More than 1,000 old concrete buildings in Los Angeles and hundreds more throughout the county may be at risk of collapsing in a major earthquake, according to a Los Angeles Times analysis.
By the most conservative estimate, as many as 50 of these buildings in the city alone would be destroyed, exposing thousands to injury or death, The Times reported. A cross-section of the city lives and works in them: seamstresses in downtown factories, white-collar workers in Ventura Boulevard high-rises and condo dwellers on Millionaires' Mile in Westwood.
Despite their sturdy appearance, many older concrete buildings are vulnerable to the sideways movement of a major earthquake because they don't have enough steel reinforcing bars to hold columns in place, according to the newspaper. Los Angeles officials have known about the dangers for more than 40 years but have failed to force owners to make their properties safer.
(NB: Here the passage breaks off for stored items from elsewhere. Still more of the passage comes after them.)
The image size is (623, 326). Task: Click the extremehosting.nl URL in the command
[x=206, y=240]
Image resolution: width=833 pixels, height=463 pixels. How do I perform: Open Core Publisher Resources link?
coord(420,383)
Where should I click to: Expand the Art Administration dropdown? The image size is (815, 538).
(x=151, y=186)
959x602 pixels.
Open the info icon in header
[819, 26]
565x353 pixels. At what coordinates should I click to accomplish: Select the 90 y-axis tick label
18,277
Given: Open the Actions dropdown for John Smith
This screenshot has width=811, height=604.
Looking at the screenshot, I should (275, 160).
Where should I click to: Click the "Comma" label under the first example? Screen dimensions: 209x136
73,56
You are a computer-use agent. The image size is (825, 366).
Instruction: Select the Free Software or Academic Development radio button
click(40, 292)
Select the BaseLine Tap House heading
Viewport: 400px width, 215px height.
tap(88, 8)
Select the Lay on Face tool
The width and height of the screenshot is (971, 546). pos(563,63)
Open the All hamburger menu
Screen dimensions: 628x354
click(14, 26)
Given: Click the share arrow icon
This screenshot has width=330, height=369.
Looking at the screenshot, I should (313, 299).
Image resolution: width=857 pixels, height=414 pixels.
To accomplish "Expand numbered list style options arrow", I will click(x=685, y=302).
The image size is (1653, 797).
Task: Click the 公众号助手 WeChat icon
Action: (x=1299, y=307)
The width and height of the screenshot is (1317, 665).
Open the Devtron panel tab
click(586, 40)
The city has even rejected calls to make a list of concrete buildings, The Times reported.
In the absence of city action, university scientists compiled the first comprehensive inventory of potentially dangerous concrete buildings in Los Angeles, according to The Times. The scientists, however, have declined to make the information public. They said they are willing to share it with L.A. officials, but only if the city requests a copy.
Recent earthquakes have spotlighted the deadly potential of buildings held up by concrete, The Times reported. A 2011 quake in Christchurch, New Zealand, toppled two concrete office towers, killing 133 people. Many of the 6,000 people killed in a 1995 earthquake in Kobe, Japan, were in concrete buildings.